● **Goal of the exercise**
Reproduce the lines from the one with "This screenshot has height=1456, width=2520." to the one with "(2543, 1337).", both included, and output nothing else.

-- begin Data for this exercise --

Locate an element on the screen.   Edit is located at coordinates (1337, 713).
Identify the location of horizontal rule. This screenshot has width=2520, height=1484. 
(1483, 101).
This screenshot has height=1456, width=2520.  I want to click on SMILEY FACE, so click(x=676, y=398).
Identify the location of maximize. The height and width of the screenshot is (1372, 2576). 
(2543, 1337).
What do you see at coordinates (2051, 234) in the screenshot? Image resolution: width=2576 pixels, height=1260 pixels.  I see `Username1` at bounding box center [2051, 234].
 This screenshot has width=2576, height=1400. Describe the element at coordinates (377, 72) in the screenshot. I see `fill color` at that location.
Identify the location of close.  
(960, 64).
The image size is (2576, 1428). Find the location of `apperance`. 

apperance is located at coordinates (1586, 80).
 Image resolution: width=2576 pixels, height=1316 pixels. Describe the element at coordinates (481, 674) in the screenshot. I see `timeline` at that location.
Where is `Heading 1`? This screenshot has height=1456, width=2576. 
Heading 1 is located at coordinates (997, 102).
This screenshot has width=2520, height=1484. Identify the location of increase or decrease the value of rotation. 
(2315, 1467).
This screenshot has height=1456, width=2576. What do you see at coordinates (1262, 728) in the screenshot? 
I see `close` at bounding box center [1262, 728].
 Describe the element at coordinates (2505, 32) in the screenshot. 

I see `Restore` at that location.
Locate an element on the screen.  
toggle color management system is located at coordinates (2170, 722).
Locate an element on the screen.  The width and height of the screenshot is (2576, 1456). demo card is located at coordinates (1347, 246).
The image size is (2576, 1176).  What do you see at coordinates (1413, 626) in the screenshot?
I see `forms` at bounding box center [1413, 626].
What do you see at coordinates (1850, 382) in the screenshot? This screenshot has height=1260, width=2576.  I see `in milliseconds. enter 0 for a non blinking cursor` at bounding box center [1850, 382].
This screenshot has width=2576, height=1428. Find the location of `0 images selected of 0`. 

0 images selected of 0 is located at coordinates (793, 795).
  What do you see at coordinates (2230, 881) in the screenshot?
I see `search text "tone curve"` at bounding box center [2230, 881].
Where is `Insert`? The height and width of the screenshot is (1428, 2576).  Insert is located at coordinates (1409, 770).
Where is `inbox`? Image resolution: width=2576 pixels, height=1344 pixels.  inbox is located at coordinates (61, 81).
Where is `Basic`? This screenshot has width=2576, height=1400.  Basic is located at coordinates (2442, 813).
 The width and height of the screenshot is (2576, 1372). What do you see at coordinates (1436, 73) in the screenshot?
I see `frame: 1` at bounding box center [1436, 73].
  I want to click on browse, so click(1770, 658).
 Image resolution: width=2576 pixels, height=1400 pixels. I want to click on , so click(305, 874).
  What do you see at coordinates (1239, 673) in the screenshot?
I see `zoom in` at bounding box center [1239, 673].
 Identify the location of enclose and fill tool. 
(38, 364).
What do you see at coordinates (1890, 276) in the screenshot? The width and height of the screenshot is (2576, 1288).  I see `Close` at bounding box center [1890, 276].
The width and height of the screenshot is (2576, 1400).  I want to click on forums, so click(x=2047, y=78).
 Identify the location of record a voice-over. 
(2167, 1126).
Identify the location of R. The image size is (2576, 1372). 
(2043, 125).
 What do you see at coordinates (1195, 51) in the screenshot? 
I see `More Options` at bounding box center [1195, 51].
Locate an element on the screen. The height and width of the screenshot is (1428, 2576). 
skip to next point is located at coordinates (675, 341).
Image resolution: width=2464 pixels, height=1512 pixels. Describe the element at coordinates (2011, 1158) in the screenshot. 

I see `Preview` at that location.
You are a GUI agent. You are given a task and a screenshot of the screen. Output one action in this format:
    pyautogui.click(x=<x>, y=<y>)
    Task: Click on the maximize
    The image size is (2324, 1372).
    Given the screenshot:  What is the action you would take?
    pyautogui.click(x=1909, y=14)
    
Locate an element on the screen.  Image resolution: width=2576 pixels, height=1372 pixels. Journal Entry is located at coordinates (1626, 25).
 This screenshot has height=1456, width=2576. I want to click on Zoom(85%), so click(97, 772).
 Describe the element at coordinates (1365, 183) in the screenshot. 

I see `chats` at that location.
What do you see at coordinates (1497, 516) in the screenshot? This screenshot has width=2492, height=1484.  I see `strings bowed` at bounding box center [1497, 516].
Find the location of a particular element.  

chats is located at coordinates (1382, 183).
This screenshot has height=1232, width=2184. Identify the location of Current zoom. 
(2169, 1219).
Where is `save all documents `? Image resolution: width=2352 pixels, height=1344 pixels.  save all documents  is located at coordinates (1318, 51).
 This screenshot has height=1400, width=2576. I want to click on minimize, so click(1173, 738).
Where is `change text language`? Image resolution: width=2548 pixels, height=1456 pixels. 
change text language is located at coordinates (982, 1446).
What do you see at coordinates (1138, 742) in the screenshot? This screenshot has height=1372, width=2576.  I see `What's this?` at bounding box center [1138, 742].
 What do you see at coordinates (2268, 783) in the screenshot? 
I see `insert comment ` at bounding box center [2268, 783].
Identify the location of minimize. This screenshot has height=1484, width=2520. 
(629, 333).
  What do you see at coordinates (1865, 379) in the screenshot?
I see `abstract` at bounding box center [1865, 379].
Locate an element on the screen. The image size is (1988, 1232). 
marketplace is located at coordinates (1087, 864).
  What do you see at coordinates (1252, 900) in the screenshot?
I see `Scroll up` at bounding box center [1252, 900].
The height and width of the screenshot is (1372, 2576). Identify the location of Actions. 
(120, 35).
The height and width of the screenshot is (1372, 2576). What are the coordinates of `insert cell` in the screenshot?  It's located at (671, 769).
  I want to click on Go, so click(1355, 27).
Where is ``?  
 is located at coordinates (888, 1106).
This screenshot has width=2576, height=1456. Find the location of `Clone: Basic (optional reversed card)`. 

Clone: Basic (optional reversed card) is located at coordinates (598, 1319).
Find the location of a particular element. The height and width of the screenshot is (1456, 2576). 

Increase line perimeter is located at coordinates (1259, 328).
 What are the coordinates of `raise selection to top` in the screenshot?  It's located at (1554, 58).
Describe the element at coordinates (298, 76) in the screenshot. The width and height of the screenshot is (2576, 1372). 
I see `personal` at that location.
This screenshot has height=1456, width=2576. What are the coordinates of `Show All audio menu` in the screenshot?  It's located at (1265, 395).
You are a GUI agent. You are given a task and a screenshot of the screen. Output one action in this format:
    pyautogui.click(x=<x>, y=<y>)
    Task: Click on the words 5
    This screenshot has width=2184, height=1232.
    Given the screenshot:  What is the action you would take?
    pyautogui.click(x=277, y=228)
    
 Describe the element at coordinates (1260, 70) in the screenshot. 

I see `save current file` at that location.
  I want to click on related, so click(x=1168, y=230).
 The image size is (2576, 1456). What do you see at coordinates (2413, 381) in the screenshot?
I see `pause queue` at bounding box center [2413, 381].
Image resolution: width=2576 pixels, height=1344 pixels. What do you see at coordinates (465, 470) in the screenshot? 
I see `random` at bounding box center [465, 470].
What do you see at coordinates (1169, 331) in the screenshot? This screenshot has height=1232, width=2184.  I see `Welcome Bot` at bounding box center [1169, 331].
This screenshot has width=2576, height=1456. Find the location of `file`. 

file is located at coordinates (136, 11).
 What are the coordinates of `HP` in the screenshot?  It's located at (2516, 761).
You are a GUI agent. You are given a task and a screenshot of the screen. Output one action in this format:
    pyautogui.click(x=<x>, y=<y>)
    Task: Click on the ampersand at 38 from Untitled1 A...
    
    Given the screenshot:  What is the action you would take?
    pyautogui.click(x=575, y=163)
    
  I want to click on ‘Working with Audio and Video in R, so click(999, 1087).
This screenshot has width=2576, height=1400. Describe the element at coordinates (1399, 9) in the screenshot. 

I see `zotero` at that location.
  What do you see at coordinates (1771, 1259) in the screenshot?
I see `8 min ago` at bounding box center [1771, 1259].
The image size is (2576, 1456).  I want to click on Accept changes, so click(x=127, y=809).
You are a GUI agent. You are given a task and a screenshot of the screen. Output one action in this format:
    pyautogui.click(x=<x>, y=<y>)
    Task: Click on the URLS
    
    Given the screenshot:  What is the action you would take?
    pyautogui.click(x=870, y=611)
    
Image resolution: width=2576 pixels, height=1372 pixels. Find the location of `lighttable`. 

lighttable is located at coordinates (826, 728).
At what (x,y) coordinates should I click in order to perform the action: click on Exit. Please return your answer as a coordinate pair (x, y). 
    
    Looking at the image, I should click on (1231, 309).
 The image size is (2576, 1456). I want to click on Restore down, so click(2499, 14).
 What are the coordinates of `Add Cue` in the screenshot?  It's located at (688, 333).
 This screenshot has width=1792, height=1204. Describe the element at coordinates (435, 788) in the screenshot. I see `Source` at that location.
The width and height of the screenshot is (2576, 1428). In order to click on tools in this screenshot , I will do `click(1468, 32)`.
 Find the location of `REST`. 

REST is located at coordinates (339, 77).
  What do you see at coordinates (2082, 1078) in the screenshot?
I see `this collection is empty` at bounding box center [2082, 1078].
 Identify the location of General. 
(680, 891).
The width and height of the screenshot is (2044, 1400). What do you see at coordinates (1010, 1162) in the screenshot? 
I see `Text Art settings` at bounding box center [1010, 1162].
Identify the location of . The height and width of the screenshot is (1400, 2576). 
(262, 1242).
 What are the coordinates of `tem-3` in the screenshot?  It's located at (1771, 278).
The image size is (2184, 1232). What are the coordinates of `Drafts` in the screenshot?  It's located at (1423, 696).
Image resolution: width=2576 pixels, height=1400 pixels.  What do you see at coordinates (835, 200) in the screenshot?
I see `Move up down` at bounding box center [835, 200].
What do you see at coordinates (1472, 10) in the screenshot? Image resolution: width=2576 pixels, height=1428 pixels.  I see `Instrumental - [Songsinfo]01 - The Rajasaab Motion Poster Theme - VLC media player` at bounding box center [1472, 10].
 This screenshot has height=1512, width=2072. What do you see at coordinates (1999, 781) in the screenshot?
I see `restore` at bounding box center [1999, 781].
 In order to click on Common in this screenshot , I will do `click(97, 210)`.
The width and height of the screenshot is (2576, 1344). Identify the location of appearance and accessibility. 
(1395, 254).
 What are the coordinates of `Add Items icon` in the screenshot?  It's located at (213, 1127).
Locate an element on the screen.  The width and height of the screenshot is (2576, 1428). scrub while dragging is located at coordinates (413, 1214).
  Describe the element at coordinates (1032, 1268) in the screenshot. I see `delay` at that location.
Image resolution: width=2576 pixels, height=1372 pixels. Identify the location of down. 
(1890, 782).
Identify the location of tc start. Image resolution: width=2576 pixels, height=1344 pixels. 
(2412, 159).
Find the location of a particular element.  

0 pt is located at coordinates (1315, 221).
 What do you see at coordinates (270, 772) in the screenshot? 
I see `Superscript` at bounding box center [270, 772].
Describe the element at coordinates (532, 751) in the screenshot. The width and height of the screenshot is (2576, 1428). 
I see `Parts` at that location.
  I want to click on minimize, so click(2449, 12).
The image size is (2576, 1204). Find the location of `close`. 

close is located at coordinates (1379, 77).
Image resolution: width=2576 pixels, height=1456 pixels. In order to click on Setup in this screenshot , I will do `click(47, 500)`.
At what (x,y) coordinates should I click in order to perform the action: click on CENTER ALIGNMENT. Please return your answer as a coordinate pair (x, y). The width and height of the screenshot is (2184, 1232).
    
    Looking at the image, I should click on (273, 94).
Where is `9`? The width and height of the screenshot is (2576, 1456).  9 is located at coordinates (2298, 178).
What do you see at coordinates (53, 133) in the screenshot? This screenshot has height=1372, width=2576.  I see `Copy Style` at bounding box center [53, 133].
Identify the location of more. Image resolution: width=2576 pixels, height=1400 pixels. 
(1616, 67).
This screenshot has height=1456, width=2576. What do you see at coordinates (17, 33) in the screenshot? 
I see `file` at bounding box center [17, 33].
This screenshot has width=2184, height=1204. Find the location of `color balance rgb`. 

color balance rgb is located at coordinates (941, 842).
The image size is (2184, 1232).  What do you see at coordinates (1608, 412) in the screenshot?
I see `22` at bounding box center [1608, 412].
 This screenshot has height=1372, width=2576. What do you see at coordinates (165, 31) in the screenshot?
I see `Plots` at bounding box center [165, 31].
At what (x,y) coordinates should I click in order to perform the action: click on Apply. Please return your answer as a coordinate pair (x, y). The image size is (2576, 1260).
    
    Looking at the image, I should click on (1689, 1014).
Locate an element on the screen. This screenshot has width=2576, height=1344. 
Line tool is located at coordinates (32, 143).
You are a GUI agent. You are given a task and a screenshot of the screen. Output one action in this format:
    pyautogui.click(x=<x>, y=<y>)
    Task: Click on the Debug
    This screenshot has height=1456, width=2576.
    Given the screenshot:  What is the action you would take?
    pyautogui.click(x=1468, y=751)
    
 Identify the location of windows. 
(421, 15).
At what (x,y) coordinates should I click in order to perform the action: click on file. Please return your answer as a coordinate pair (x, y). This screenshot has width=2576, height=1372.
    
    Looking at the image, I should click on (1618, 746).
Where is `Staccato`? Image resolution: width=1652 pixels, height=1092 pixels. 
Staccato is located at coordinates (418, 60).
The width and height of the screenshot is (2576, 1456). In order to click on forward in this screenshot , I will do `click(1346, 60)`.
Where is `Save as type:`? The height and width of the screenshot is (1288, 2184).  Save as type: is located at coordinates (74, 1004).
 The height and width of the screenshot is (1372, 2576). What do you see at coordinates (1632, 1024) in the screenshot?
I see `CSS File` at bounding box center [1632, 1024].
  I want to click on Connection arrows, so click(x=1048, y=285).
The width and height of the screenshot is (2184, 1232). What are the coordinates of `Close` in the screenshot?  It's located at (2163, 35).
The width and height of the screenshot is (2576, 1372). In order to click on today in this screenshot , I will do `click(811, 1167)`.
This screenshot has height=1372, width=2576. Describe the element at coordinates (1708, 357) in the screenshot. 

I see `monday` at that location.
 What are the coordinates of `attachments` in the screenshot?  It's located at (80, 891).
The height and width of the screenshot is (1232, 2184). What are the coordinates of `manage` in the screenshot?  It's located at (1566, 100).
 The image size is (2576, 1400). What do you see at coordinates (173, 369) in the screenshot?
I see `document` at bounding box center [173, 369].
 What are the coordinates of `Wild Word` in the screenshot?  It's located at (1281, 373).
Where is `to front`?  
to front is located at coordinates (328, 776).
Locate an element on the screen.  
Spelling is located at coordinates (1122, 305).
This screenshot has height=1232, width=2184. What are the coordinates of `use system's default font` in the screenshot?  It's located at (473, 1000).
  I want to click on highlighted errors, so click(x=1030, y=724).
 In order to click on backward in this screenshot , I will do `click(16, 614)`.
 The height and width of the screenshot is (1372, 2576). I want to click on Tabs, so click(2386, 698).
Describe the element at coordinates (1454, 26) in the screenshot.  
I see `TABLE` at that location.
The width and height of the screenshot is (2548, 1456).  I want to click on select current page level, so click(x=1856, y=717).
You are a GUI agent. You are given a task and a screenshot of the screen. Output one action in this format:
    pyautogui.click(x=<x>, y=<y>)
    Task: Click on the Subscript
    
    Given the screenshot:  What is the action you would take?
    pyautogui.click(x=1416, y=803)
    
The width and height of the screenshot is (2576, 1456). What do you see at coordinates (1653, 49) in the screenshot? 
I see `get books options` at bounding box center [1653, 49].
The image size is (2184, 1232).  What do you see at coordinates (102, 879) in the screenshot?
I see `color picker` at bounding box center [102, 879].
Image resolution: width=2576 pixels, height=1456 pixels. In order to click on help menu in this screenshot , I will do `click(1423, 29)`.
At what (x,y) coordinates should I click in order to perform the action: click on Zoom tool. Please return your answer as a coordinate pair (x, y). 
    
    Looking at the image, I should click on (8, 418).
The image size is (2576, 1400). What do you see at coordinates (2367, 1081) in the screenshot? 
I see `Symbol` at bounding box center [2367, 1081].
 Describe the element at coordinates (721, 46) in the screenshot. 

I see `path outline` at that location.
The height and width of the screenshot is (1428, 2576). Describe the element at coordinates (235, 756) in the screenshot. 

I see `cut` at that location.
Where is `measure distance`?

-- end Data for this exercise --

● **Result of the exercise**
This screenshot has height=1456, width=2520.  I want to click on SMILEY FACE, so click(x=676, y=398).
Identify the location of maximize. The height and width of the screenshot is (1372, 2576). 
(2543, 1337).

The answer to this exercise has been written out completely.